Supplied passage:

Greenpeace supporters can move Nike and Adidas: They have move other big companies

Page - July 12, 2011
Over the past years, Greenpeace subscribers and supporters worldwide have been changing the face of earth-destructive industries by challenging their leading brands.

Supporters have:

  • helped reduce toxic chemicals in the computer industry with the successful Green My Apple campaign
  • convinced Coca Cola to remove climate-killing chemicals from their refrigerators
  • stopped a major cause of Amazon forest destruction by challenging the soy purchasing policies of McDonald’s and other fast-food brands
  • battled forest destruction by getting Unilever and Nestle to drop contracts with palm oil suppliers sourcing from deforestation through pressure on their Dove and Kit-Kat brands
  • convinced Lego to stop using packaging from the habitat of the sumatran tiger. Barbie, Facebook, and Volkswagen are all feeling the heat of current corporate campaigns to end deforestation and stop climate change.

These successes mean people have the power to change Nike and Adidas, and with them, an entire industry.

Clean water is not only a basic human right; it is the world’s most threatened essential resource. Greenpeace has asked governments to commit to zero discharge of hazardous chemicals within a generation. But governments are slow. The real players in changing industry are the global brands and corporate decision-makers who set policies about what they buy and where they buy it.

It’s time to Detox our world. The hazardous chemicals being released from facilities in China are just the tip of a toxic iceberg. Greenpeace investigations give just a snapshot of the kind of toxic chemicals being released by the textile industry into waterways all over the world every day.

Case studies in our Hidden Consequences report showed how Switzerland, the U.S., Slovakia, and the Netherlands are still paying for the mistakes of washing toxic chemicals down the drain during their years of rapid industrialization.

Decades of effort have yet to entirely clean up PCBs from the Hudson river, and Dutch deltas are still contaminated with hazardous chemicals from the World War II era. Those mistakes do not need to be made again in China and other parts of the world: safe alternatives exist for many of these chemicals.

Yet, while concentrations of some of the chemicals we found have been falling in the US, they’ve been increasing in China.  Developing and rapidly industrialising countries produce nearly 75 per cent of the world's clothing exports. China has been the world’s leading exporter of textiles and clothing since 1995.

Tasks to carry out:
**a.** In the Greenpeace page, since what year has China been the world's leading exporter of textiles and clothing?
**b.** Please list every country that the Greenpeace page says the case studies in the Hidden Consequences report covered.

Listed records:

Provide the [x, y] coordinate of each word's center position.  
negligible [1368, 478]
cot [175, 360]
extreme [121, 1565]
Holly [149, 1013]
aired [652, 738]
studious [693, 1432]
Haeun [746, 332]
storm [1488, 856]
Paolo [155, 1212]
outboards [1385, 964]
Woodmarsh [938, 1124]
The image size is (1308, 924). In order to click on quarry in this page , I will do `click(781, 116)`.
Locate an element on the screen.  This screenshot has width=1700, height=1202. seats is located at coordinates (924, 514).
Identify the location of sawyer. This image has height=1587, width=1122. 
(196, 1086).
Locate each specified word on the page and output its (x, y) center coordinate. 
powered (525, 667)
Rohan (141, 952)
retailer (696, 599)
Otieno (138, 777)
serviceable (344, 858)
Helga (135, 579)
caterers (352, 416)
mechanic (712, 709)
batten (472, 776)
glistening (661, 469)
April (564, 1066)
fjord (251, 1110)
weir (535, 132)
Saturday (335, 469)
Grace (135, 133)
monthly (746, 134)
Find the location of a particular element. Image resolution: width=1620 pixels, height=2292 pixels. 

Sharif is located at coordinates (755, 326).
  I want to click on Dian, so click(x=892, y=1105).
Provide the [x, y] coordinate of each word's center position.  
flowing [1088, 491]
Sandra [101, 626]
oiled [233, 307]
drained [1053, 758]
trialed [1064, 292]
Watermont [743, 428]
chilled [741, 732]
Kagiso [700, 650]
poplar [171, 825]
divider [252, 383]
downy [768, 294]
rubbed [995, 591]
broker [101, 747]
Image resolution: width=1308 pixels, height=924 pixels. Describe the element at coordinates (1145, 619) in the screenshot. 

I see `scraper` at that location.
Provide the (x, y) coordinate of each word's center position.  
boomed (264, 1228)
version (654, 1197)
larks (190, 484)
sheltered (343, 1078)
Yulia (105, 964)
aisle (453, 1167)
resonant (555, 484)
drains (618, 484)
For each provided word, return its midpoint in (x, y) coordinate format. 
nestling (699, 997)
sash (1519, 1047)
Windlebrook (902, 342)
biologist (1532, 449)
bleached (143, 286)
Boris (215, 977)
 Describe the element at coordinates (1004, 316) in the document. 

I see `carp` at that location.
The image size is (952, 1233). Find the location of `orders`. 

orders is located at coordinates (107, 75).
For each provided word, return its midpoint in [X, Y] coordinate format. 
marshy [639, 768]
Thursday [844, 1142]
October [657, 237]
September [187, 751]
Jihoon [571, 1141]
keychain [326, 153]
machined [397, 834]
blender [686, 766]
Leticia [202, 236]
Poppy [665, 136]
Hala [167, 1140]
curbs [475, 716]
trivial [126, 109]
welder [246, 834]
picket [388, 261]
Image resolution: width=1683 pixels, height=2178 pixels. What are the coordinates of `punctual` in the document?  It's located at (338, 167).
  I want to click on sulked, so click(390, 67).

Exercise results:
**a.** Since 1995.

**b.** Switzerland, the U.S., Slovakia, and the Netherlands.